Melaena
Melaena is the passage of altered blood PR. A melaena stool is black and tarry and has a characteristic smell. The blood is degraded by hydrochloric acid and intestinal enzymes high in the gastrointestinal tract. Melaena is unlikely to occur if bleeding comes from lower than the jejunum, although occasionally melaena may result from a bleeding Meckel’s diverticulum.
History
Swallowed blood
Check for a recent history of epistaxis or haemoptysis.
Oesophagus
There may be a history of excess alcohol consumption or a history of other liver disease to suggest oesophageal varices. Check for retrosternal burning pain and heartburn, which would suggest oesophagitis. Check for a history of dysphagia. The bleeding associated with varices is often torrential. That associated with oesophagitis is minor.
Stomach
History of epigastric pain to suggest peptic ulceration. There may be a history of steroid or NSAID medication. Mallory–Weiss syndrome usually occurs in the younger patient who has had a large meal with much alcohol and has a forceful vomit. The first vomit contains food, the second contains blood. Acute gastric erosions may occur with stressful illnesses, e.g. major surgery, acute pancreatitis, burns (Curling’s ulcer), head injuries (Cushing’s ulcer). It is unusual to get a large bleed with a carcinoma. Anaemia is a common presentation, and there may be ‘coffee ground’ vomit. Leiomyoma causes a moderate haematemesis. There is usually no preceding history. There will also be no preceding history with vascular malformations. Hereditary haemorrhagic telangiectasia is rare. The patient may present with a history of the condition, or it may be apparent from the telangiectasia around the lips and oral cavity.
Duodenum
Melaena tends to be a more common symptom than haematemesis with duodenal lesions. There may be a history of chronic duodenal ulceration, although often presentation may be acute with little background history. Bleeding from invasive pancreatic tumours is rare. The patient will present with malaise, lethargy, weight loss and vomiting. Haemobilia is rare. Aortoduodenal fistula is rare and usually follows repair of an aneurysm with subsequent infection of the graft. There is massive haematemesis and malaise.
Small intestine
Leiomyomas are rare but may bleed, resulting in melaena. Bleeding from a Meckel’s diverticulum, if it occurs fast enough, usually causes dark-red bleeding rather than characteristic melaena.

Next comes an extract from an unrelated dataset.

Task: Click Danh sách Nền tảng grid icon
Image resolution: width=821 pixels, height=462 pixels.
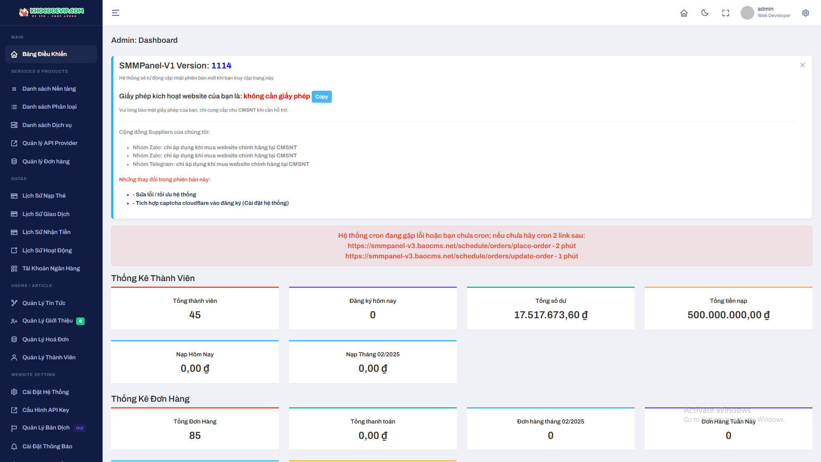Action: pos(14,89)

Other causes of dark stools
Take a full dietary and drug history.
Examination
Depending upon the severity of the bleed, there may be shock. The patient will be cold, clammy, with peripheral vasoconstriction; there will be a tachycardia and hypotension.
Swallowed blood
Check for blood around the nose. Examine the chest for a possible cause of haemoptysis.
Oesophagus
There may be little to find on examination except clinical signs of anaemia and weight loss, unless the cause is oesophageal varices, in which case there may be jaundice, abdominal distension due to ascites, spider naevi, liver palms, clubbing, gynaecomastia, testicular atrophy, caput medusae, splenomegaly or hepatomegaly.
Stomach
There may be little to find on examination. There may be an epigastric mass with a carcinoma, or a palpable left supraclavicular node (Virchow’s nodes). There may be epigastric tenderness. With hereditary haemorrhagic telangiectasia, there may be telangiectasia on the lips and mucous membrane of the mouth.
Duodenum
Again, there may be little to find on examination other than epigastric tenderness. In the rare case where duodenal bleeding comes from an invasive pancreatic carcinoma, there may be a palpable mass in the region of the pancreas.
Small intestine
Often there is little to find. Leiomyomas may be palpable.
Bleeding disorders
There may be sites of bruising or bleeding from other orifices.
General Investigations
■ FBC, ESR
Hb ↓ anaemia due to chronic bleeding, e.g. from carcinoma. ESR ↑ connective tissue disease.
■ U&Es
Urea and creatinine will be raised in uraemia. Urea may be raised due to absorption of blood from the bowel.
■ LFTs
Liver failure, oesophageal varices, haemobilia.
■ Clotting screen
Liver disease. Bleeding diatheses. Anticoagulants.
Specific Investigations
■ OGD
Will demonstrate most lesions, e.g. varices, oesophagitis, peptic ulcer, gastric erosions, Mallory–Weiss tear, carcinoma and rarer causes of bleeding. Biopsy may be carried out where necessary.
■ Angiography
Vascular malformations. Also may diagnose rarer distal duodenal causes, e.g. aortoduodenal fistulae.
■ Technetium scan
Meckel’s diverticulum containing gastric mucosa.
■ Labelled red cell scan
Rare small bowel causes of bleeding.